I wasn’t prepared to go back. I didn’t want to go back. Handcuffed, I cried and pleaded the whole way to the County jail. Nearing the final traffic light, before my fate was permanently sealed, I begged and pleaded with the bondsman to let me go. I made promises not to get in trouble and to go to additional recovery classes. I told him I would report to his office as often as he wanted and that I’d even pay him extra money. What he asked next became my motivation for staying in jail.
We stopped at the light, he looked over at me, and with eager eyes said, “Tell me; what exactly are you willing to do for me if I were to let you go free?”

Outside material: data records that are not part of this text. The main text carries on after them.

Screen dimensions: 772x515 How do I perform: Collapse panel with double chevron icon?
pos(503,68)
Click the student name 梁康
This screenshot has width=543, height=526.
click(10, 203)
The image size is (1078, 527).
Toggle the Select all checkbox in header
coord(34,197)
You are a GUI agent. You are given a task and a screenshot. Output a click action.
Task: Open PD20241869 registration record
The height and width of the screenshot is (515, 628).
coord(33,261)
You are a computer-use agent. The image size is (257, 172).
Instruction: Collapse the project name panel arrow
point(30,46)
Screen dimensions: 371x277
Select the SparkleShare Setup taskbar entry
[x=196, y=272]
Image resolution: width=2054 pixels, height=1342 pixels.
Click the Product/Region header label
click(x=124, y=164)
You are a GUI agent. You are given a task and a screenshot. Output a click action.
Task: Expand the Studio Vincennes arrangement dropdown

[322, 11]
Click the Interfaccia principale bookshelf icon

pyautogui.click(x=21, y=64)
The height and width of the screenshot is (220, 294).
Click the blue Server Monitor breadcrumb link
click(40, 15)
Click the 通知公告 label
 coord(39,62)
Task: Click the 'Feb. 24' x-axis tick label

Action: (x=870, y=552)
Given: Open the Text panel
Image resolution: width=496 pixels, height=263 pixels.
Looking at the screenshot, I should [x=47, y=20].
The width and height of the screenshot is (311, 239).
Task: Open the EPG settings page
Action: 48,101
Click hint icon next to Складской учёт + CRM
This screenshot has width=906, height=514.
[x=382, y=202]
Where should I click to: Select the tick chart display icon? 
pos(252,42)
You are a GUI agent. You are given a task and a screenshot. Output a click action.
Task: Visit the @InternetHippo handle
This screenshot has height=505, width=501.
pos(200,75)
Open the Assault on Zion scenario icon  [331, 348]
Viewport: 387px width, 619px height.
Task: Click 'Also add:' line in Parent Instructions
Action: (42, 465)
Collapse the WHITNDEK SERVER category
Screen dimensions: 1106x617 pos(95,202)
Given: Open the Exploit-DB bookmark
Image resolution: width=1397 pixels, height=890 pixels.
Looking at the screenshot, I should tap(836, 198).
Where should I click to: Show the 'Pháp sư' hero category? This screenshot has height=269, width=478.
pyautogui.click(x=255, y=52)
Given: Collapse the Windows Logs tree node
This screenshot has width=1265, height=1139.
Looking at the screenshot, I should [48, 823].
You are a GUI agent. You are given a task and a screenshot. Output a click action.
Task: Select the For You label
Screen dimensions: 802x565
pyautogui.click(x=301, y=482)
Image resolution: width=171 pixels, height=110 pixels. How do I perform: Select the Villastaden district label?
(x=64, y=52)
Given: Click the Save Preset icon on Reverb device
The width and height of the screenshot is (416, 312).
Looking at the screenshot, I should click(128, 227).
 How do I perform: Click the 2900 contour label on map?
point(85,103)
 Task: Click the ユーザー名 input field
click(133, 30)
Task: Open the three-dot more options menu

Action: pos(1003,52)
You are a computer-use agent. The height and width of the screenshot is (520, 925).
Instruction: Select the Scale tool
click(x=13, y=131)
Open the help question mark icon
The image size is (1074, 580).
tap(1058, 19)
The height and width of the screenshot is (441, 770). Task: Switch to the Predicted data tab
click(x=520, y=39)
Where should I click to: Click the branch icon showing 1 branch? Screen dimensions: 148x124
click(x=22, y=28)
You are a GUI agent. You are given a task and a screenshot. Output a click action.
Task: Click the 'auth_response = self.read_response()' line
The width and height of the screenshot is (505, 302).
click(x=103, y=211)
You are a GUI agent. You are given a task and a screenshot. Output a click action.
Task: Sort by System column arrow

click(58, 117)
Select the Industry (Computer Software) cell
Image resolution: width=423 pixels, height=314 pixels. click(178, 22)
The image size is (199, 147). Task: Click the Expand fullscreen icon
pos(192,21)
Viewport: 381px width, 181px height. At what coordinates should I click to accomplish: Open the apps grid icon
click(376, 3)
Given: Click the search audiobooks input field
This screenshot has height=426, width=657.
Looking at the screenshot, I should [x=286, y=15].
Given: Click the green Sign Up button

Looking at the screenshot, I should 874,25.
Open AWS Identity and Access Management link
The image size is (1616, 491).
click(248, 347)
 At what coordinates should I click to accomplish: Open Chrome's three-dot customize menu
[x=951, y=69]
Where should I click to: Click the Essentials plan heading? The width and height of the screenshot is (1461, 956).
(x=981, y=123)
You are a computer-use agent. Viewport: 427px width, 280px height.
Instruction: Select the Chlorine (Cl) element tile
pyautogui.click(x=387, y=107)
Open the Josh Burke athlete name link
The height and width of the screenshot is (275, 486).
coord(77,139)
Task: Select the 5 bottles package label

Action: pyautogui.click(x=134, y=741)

I stared at the man suggesting I sell my soul for freedom and knew I wouldn’t be getting the better end of the deal. The fact that this man thought so little of my character shouldn’t have surprised me, but somehow it did. I didn’t deserve to be offended, and had no right to be angry by his proposition. I stared back into the face offering me death. Clinging to a lifestyle that treated me as a prostitute made absolutely no sense.
“The light is going to turn green. What are you going to do?”
I wasn’t willing to forfeit the only thing I had left even if it was the very thing that was killing me. I dried my eyes, sucked up my tears, and nodded in the general direction of the county jail.
“Alright, take me back then. Let’s do this.”
EXCERPT: Jenny Reese Clark, Against the Grain.